The mechanic asked, "So what are you in for? Detailing? Maybe you
spikes to impress your friends? Turret enlargement?"
Xaaron held up the Emirate and said, "I'd like to look a bit like
this. Make my turret fold away and have my treads stow inside my legs,
rather than so visible."
The mechanic held his middle and burst out laughing. When he was
finally done, he looked at Xaaron like he was crazy and exclaimed,
"You'll get killed if you walk around looking like that down here."
"Perhaps I do not intend to be down here very long," Xaaron replied
levelly.
"Suit yourself. I get dibs on your body when you conk it?" the
mechanic asked eagerly.
Xaaron shook his head. Such a deal was only asking for trouble. He
thought down to Primus below and said hesitantly, "I... I think I'm
already spoken for. Just do the modifications, and I'll give you your
credits.
Xaaron waltzed into the local library again. No one gave him a
second look. The feeling was so queer and peculiar. Not a single
distrusting glare met his golden form. Not a gaze questioned his right
to be here. Even the security guard who had thrown him out ignored him.
Xaaron noted that he'd had the dents beaten out. Instead of heading
directly for the full-stasis section, Xaaron went right for the first
shelf of the first aisle. He sat down with a fistful of datapads, and
the chair back found no turret to bang against. He would call himself
comfortable if he wasn't expecting each and everyone to see through
him, and he'd find himself face down in a gutter again.

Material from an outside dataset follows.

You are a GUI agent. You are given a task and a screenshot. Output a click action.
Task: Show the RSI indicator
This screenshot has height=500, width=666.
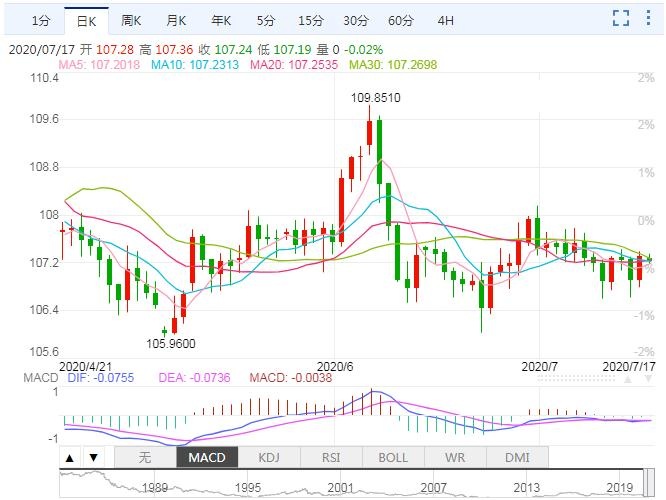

However, they
couldn't see him as he did. They had no idea what he really was, and if
Xaaron had any say, they never would.
He was reading for a very long time. However, there was no law
against reading every single text in the library, and he was quiet and
unobtrusive. Xaaron tripped the security guard on the way out. Even the
security guard blamed it on a crack in the stairs, but Xaaron counted
himself lucky that he couldn't see his vicious, triumphant grin.
Xaaron moved out of the little place with his multitude of roommates
into a different little place and a plethora of different roommates. It
was, perhaps, in a slightly better area of town, as he really would be
shot if he spent too much time back where he used to belong, but he had
even less space than he did before. Xaaron didn't belong here, and he
kept it in his mind. He was merely pausing here, one step in a vast
staircase. Retyping reports for a living was just trading one sort of
drudgery for another. He could not and would not be content here, not
when his core seethed with rage.
For now, he waited for his test scores to turn. Xaaron squinted at
the report and resisted the urge to edit. They weren't paying him to
edit. They'd be angry at him if he edited. He finished the section and
backup his chair, hitting the wall behind him. He badly needed a break
from this insipid drivel. Xaaron paced out to the courier drop-box for
his flat. It would probably be empty. Material transit of information
was still used, although rarely. He typed in the key code for the box
and peered inside. A package addressed to him greeted Xaaron. He
snatched it up with trembling fingers and retreated back to his chair
in the corner open it, tearing open the plastic wrap with his teeth.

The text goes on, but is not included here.